* Data lines:
*-*-*
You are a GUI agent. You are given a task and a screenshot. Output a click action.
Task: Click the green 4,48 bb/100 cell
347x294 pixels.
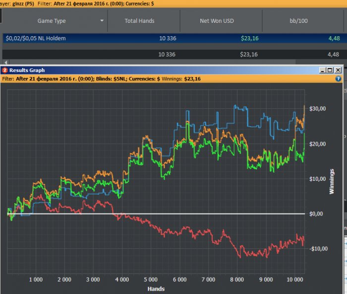tap(333, 38)
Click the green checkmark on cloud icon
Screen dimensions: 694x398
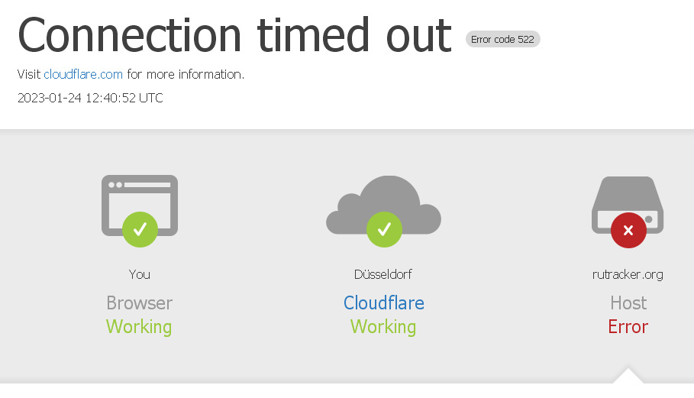point(384,229)
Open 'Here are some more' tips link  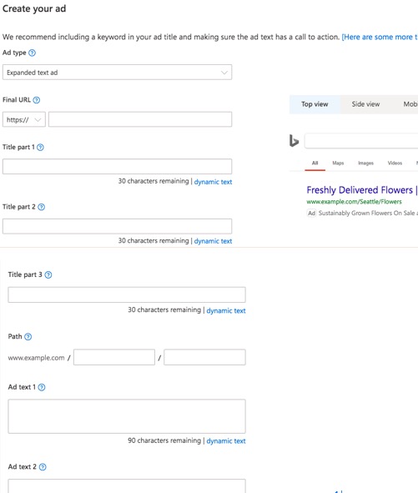(380, 37)
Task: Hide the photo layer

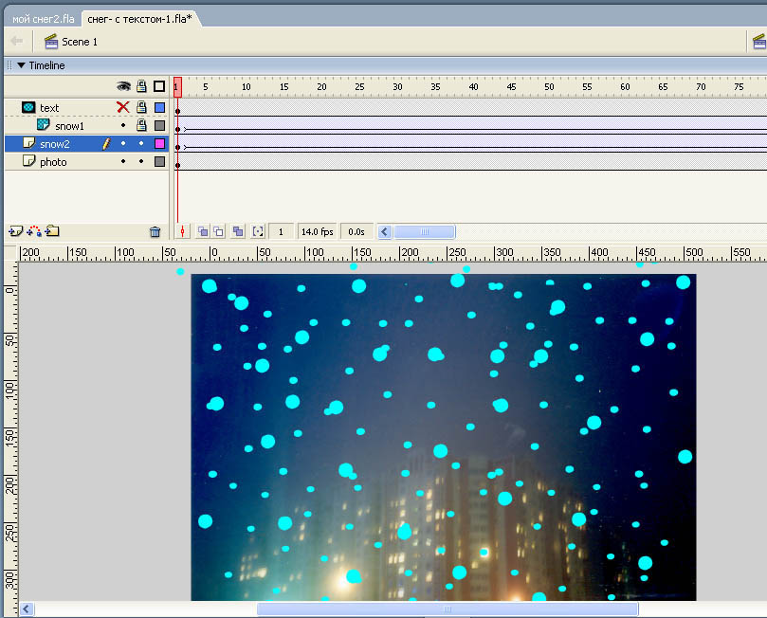Action: pos(122,162)
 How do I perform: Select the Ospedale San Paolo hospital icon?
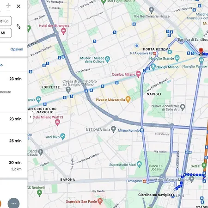100,201
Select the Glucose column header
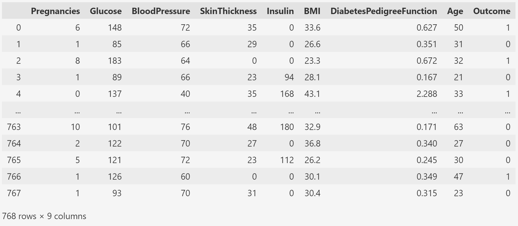518x226 pixels. pyautogui.click(x=106, y=11)
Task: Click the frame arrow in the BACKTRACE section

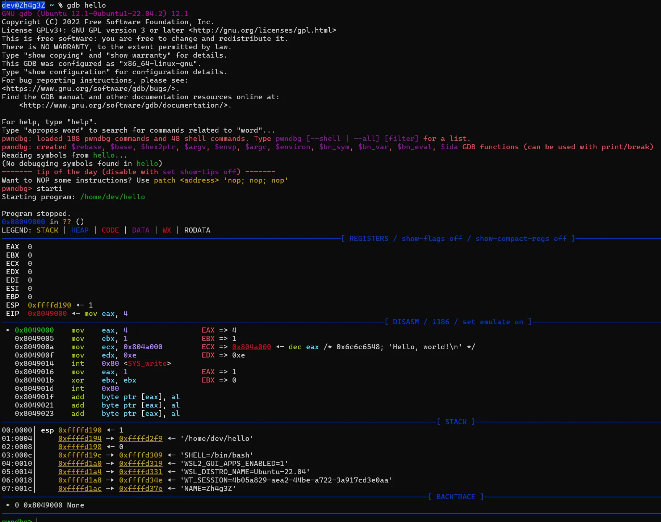Action: pos(8,505)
*-*-*
* Work to be completed: Starting at the line containing "Task: Hide the photo layer" and continuing through the last line of the material above, give each line as one string in a JSON list. Skip blank lines and leave out the pictures.

* Result of the task:
[
  "Task: Hide the photo layer",
  "Action: pos(122,162)",
  " How do I perform: Select the Ospedale San Paolo hospital icon?",
  "100,201",
  "Select the Glucose column header",
  "518x226 pixels. pyautogui.click(x=106, y=11)",
  "Task: Click the frame arrow in the BACKTRACE section",
  "Action: pos(8,505)"
]